Try it
Write the line that contains "Task: Choose the 3D Cursor tool" and each one after it, word for word, ending with the final line of the data.

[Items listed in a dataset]
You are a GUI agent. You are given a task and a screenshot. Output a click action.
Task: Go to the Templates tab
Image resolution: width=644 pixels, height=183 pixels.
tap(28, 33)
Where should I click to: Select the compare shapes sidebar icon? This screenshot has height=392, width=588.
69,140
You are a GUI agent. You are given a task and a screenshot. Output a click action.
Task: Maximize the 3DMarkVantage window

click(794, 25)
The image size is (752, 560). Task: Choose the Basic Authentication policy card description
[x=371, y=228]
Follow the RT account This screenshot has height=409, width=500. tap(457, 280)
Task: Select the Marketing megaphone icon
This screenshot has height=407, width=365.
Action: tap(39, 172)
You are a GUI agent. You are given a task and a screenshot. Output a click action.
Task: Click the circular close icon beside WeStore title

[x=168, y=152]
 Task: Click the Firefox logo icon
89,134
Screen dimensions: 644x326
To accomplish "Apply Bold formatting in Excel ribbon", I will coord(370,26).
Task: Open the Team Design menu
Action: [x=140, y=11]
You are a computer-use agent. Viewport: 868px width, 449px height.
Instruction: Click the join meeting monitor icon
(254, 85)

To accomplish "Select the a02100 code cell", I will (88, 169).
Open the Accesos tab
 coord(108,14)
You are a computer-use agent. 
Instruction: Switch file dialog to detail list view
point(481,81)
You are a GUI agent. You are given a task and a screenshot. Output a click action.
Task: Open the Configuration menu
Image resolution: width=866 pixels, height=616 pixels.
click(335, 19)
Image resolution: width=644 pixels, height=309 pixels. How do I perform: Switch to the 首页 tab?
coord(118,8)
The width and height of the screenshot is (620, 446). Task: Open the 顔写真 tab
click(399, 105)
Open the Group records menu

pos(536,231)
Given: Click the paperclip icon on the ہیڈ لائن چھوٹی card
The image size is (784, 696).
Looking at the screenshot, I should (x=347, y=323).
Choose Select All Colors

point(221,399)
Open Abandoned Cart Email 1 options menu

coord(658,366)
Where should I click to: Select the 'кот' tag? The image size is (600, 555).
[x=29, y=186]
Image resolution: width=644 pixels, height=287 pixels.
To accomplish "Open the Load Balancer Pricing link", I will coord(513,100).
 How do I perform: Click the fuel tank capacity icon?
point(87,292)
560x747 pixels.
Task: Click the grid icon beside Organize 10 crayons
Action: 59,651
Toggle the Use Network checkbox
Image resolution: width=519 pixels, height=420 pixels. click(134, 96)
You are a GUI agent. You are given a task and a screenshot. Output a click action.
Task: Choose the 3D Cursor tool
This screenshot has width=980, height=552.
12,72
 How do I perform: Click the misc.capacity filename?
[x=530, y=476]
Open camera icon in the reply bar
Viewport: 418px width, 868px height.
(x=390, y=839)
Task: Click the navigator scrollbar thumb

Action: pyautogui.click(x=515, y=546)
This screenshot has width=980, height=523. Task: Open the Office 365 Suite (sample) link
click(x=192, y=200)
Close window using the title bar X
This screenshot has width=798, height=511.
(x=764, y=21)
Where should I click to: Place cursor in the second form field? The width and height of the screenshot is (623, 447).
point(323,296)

Output below
Task: Choose the 3D Cursor tool
This screenshot has width=980, height=552.
12,72
 How do I perform: Click the misc.capacity filename?
[x=530, y=476]
Open camera icon in the reply bar
Viewport: 418px width, 868px height.
(x=390, y=839)
Task: Click the navigator scrollbar thumb

Action: pyautogui.click(x=515, y=546)
This screenshot has width=980, height=523. Task: Open the Office 365 Suite (sample) link
click(x=192, y=200)
Close window using the title bar X
This screenshot has width=798, height=511.
(x=764, y=21)
Where should I click to: Place cursor in the second form field? The width and height of the screenshot is (623, 447).
point(323,296)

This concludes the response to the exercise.